Do jails provide the same treatment as prisons?
No. Jails typically hold people for under 90 days, so treatment is limited to detox, medication stabilization, and referrals. Prisons have the time to run intensive, year-long programs like MTCs that rebuild behavior, teach coping skills, and plan for life after release. Jails are crisis response. Prisons can be transformation.
Why do so few prisons have integrated treatment programs?
Funding is inconsistent, staff are undertrained, and mental health is still treated as secondary to security. Many prisons lack licensed clinicians, don’t offer medication-assisted treatment, and rely on solitary confinement instead of therapy. Only 26 state prison systems have any comprehensive COD program - meaning most inmates get no real help.
How does solitary confinement affect people with co-occurring disorders?
Solitary confinement worsens mental health symptoms - increasing anxiety, paranoia, hallucinations, and suicidal thoughts.
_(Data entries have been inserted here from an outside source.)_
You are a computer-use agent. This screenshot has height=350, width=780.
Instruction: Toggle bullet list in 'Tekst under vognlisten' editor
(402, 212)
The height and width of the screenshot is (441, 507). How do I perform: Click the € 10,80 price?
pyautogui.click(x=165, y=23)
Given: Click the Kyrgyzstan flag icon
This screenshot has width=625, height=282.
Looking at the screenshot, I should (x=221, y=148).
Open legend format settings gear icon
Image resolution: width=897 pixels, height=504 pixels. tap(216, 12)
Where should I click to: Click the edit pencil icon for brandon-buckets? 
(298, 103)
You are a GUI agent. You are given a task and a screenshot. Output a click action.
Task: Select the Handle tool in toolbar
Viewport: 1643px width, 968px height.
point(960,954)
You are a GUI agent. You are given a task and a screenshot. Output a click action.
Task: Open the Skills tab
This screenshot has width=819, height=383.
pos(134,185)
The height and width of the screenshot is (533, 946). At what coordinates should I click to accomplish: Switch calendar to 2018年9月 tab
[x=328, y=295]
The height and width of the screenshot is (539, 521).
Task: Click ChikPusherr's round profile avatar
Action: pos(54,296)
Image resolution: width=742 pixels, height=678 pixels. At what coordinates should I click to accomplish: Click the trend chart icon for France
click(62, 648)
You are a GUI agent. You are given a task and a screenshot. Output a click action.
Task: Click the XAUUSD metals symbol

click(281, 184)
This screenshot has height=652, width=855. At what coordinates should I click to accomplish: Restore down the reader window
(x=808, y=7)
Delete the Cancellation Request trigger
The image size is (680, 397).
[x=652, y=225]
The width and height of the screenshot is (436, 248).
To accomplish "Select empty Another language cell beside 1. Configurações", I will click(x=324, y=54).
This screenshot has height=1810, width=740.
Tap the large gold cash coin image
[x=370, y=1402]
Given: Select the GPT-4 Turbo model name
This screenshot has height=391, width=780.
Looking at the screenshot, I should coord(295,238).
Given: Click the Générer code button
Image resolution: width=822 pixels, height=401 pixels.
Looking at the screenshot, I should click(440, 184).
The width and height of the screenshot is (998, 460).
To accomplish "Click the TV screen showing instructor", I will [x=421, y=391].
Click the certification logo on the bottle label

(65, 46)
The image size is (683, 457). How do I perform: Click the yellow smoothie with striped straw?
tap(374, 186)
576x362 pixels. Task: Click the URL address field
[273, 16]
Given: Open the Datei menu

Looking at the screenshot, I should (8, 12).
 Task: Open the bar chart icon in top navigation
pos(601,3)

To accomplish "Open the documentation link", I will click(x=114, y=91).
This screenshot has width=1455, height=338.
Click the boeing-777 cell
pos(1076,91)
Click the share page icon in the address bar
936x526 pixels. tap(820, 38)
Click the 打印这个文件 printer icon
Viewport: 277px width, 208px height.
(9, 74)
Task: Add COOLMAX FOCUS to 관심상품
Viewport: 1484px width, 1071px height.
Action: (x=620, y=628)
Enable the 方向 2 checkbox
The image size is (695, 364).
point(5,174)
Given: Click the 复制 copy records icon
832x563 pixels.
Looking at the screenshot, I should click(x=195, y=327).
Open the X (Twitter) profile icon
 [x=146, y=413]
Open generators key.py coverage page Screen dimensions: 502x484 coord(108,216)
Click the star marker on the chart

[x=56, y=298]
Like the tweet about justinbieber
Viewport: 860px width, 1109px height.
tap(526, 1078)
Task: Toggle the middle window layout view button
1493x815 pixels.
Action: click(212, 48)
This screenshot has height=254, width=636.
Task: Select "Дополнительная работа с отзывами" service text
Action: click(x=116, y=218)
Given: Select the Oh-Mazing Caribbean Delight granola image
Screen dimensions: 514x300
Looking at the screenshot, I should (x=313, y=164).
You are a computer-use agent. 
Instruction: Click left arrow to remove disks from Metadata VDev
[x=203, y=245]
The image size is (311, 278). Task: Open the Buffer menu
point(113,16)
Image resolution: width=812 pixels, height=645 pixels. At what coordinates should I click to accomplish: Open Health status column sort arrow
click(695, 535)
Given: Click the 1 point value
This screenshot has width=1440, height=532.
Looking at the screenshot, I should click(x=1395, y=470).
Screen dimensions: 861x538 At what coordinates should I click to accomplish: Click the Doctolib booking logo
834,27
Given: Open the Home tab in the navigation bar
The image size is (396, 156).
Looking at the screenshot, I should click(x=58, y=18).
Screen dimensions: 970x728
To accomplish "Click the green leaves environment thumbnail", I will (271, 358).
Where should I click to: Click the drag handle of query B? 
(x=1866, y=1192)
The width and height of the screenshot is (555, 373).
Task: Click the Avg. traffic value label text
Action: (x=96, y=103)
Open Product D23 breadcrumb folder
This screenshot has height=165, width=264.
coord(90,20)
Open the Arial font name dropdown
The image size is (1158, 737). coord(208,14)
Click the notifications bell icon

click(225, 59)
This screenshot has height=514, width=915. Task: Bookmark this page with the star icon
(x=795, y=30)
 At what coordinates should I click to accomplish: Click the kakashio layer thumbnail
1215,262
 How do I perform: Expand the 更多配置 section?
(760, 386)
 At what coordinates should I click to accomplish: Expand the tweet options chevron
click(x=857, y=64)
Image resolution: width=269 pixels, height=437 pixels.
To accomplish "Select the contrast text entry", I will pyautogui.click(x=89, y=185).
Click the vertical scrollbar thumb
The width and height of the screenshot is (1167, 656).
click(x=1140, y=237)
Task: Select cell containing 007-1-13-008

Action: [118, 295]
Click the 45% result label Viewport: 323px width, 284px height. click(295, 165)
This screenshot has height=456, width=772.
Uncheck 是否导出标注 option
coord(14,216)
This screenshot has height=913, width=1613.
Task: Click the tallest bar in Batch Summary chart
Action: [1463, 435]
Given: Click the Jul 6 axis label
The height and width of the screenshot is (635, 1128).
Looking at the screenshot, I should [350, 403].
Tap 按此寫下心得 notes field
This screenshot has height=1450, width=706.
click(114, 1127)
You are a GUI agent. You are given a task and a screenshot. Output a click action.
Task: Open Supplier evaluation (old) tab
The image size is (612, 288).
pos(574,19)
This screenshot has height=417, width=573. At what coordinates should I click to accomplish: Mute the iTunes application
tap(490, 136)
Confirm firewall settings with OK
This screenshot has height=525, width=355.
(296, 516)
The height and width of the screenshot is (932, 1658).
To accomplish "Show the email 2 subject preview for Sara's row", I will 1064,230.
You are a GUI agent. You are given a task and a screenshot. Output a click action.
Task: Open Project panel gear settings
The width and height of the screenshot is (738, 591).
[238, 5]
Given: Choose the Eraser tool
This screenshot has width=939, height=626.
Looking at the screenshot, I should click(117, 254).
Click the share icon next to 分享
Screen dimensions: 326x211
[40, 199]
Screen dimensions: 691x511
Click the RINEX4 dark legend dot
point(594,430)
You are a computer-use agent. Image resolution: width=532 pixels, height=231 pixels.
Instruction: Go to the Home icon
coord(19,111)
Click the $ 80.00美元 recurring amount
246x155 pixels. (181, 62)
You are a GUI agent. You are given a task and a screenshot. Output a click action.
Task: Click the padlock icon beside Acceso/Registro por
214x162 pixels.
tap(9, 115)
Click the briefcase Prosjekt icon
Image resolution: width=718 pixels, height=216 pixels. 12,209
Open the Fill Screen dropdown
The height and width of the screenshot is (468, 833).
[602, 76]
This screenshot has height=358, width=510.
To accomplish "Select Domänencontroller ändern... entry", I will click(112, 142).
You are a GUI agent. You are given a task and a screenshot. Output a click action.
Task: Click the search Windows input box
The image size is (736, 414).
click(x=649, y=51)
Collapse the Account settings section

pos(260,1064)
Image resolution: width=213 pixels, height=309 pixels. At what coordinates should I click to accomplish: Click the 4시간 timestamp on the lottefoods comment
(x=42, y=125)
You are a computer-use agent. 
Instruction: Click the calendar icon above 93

For someone with a co-occurring disorder, it can trigger a crisis that leads to longer sentences or hospitalization. It’s not treatment. It’s punishment that makes recovery impossible.
What role does aftercare play in reducing recidivism?
Aftercare is critical. People released from prison without housing, medication, or counseling are at high risk of relapse and re-arrest. Programs that link inmates to outpatient treatment, job training, and case management after release cut re-incarceration rates by up to 50%. Continuity of care saves lives.